Arbeitsauftrag. Benenne im Text über den unfreundlichen Ton des Nachwuchses „Leo“ in „Jonas“ um und gib dabei die Stelle wieder, die bei den Worten „Zunächst sah Leo“ einsetzt und nach „Weg zum Training.“ aufhört.

Ausgangstext.
===============

Wenn der Nachwuchs den Ton verfehlt

Wie verhalten wir uns, wenn wir von unserem Nachwuchs angeschnautzt werden? Einfach nur übergehen oder eine Standpauke halten? Es geht auch anders! Hier ein Fallbeispiel:

Es war einer der heißen Tage in diesem Frühsommer. Die Mutter war, wie meistens, unter Zeitdruck auf dem Heimweg vom Büro und saß in der stickig heißen U-Bahn, als ihr Handy läutete. Ihr Sohn Leo, 10 Jahre, war in der Leitung. Ungehalten und forsch schnaubte er ins Telefon: „Mama, wo bist du?! Wann kommst du endlich heim?! Ich will schwimmen gehen!“

Durchatmen und besonnen reagieren

Angesichts seines Tonfalls wollte sie gleich eine entsprechend entrüstete Standpauke halten. Doch sie atmete einmal tief durch und sagte so ruhig wie möglich: „Ich verstehe, dass du bei diesem Wetter schwimmen gehen möchtest. Ich bin auf dem Weg nach Hause und du weißt, dass wir anschließend gleich zum Fußballtraining fahren werden. Es wird also keine Zeit zum Schwimmen bleiben. Wir unterhalten uns weiter, sobald ich zu Hause bin!“

Situation erklären

Zuhause angekommen, begrüßte sie Leo kurz und erledigte dringende Tätigkeiten schnell. Danach sagte sie zu ihm: „Leo, ich möchte gerne über unser Telefonat von vorhin mit dir sprechen.“ Etwas verwundert setzte er sich zu ihr. Sie wiederholte: „Ich verstehe, dass du an einem so heißen Tag gerne schwimmen gehen möchtest.“ Er nickte. Dann fuhr sie fort: „Ich möchte aber auch, dass du folgendes verstehst: Ich hetze von der Arbeit nach Hause, um dir zeitgerecht dein geliebtes Fußballtraining zu ermöglichen. Ich teile mir den Nachmittag nach deinen Terminen ein – ich würde ja vielleicht auch lieber schwimmen gehen als dein Taxi zu spielen – und muss mir dafür am Telefon sehr unfreundliche Worte von dir anhören. Das finde ich äußerst unfair!“

Zunächst sah Leo seine Mutter verwundert an, erwiderte aber nach kurzer Pause: „Das versteh‘ ich.“ Sie fuhr fort: „Das freut mich. Für die Zukunft sollten wir es vielleicht so machen: an Trainingstagen, wo es aus Zeitgründen immer schwierig sein wird, auch noch schwimmen zu gehen, kannst du mich trotzdem gerne fragen, aber bitte in einem freundlichen Tonfall!“ Damit war ihr Sohn einverstanden und sie machten sich auf den Weg zum Training.

===============

Bereitgestelltes Material.
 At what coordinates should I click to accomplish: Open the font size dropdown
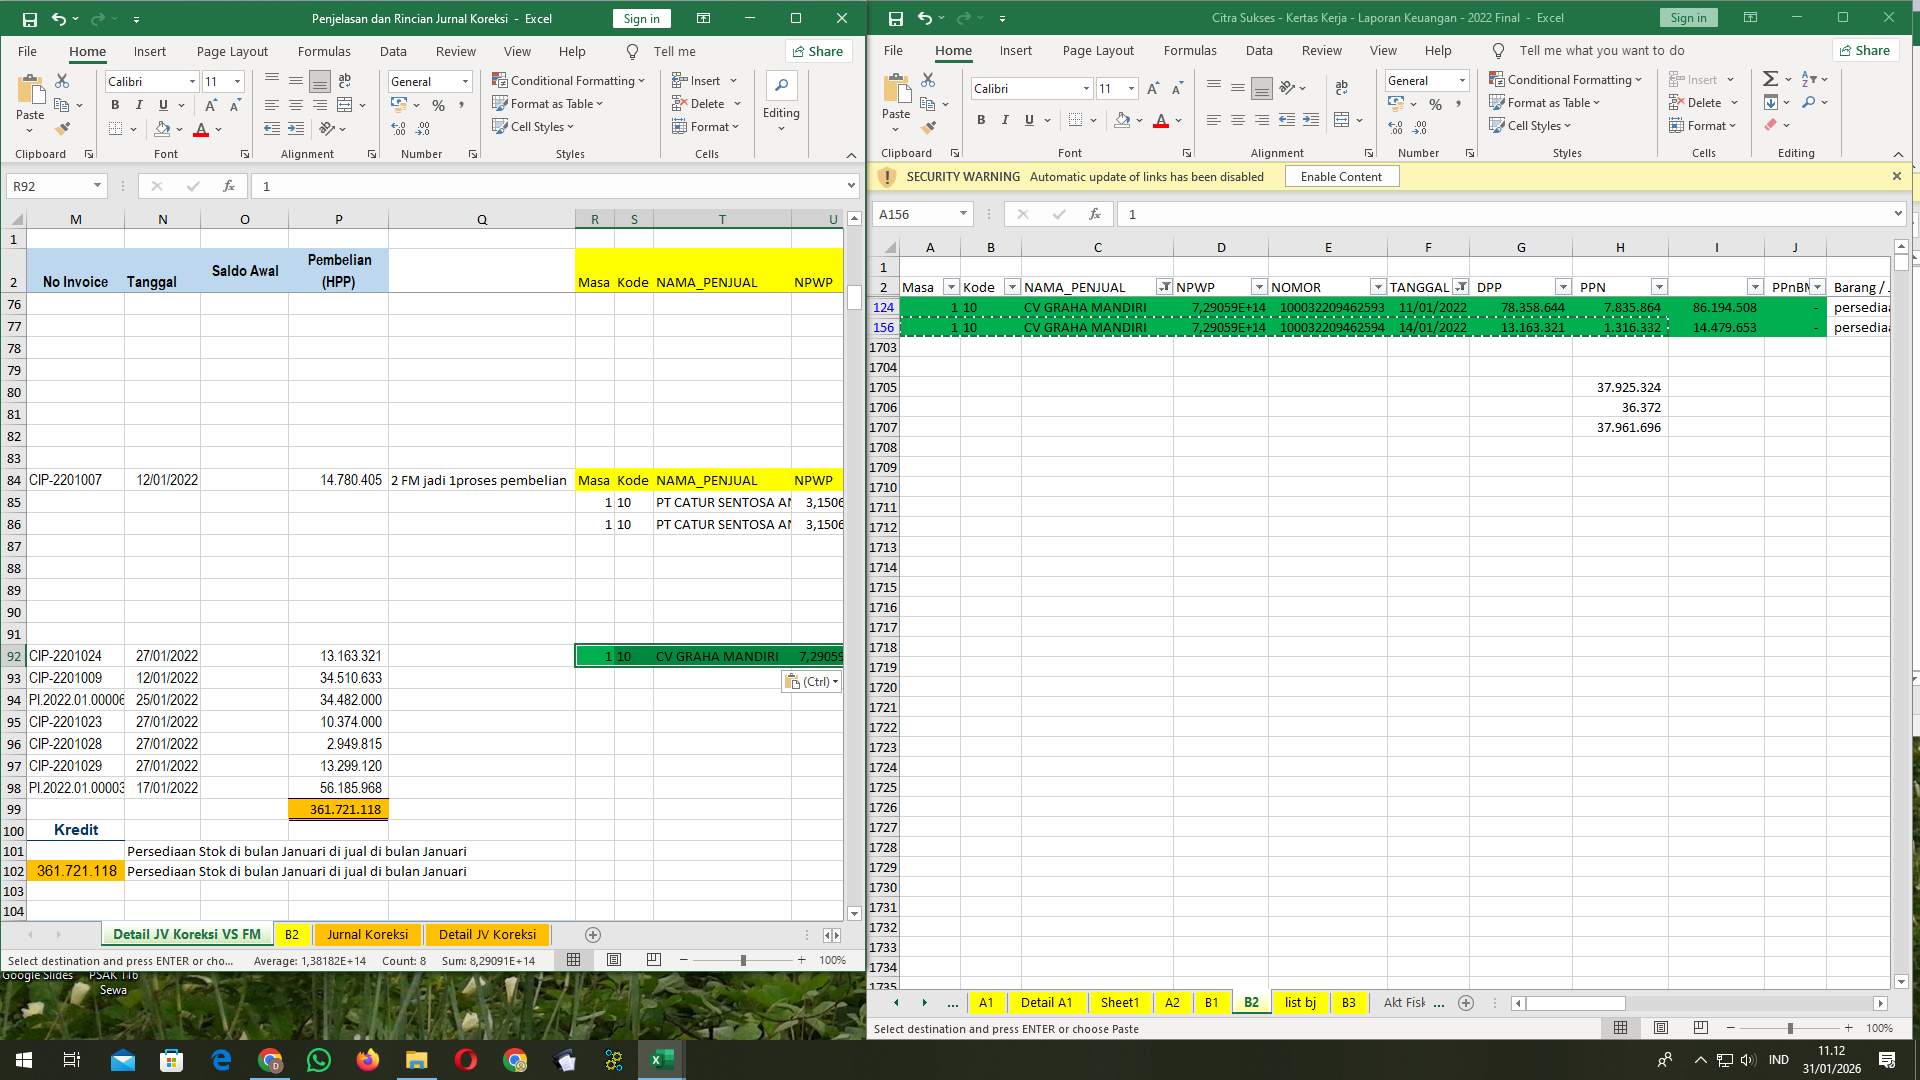tap(236, 81)
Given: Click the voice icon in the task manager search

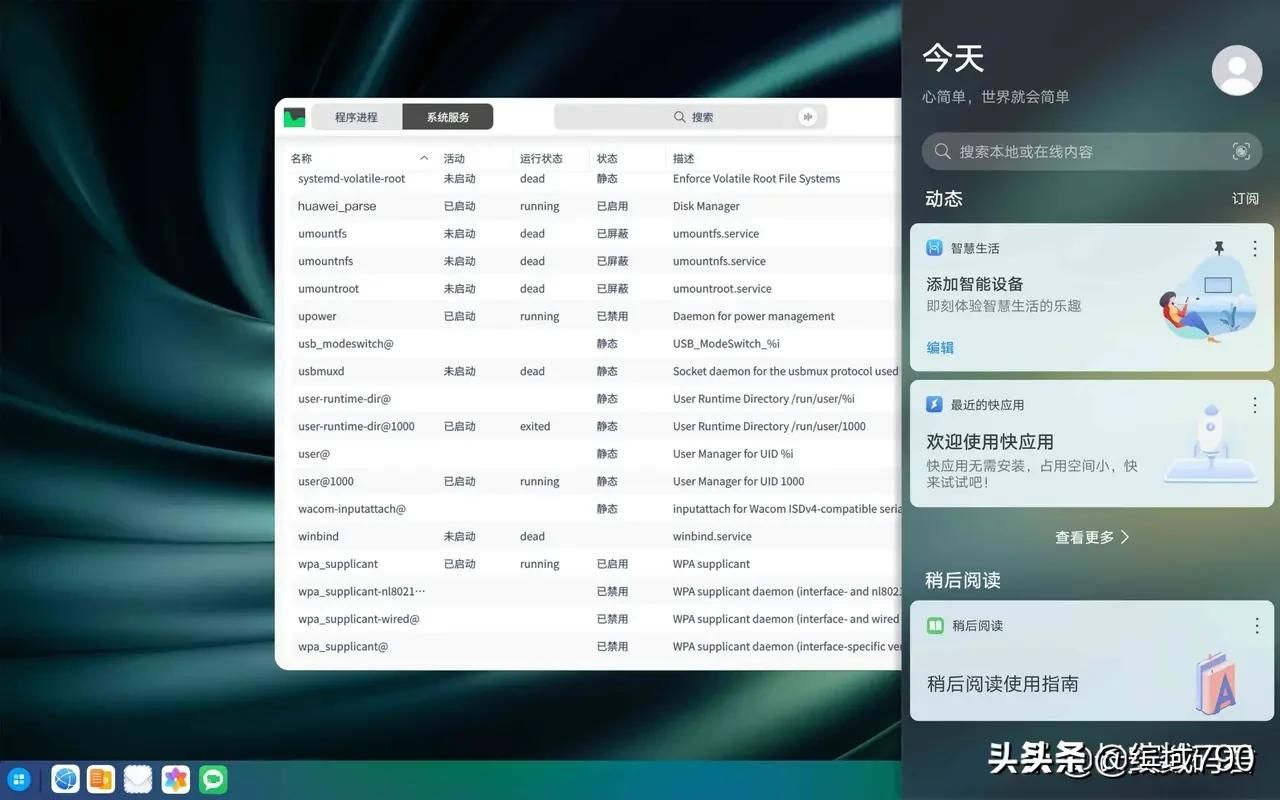Looking at the screenshot, I should (x=807, y=117).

===============

Lösung.
Zunächst sah Jonas seine Mutter verwundert an, erwiderte aber nach kurzer Pause: „Das versteh‘ ich.“ Sie fuhr fort: „Das freut mich. Für die Zukunft sollten wir es vielleicht so machen: an Trainingstagen, wo es aus Zeitgründen immer schwierig sein wird, auch noch schwimmen zu gehen, kannst du mich trotzdem gerne fragen, aber bitte in einem freundlichen Tonfall!“ Damit war ihr Sohn einverstanden und sie machten sich auf den Weg zum Training.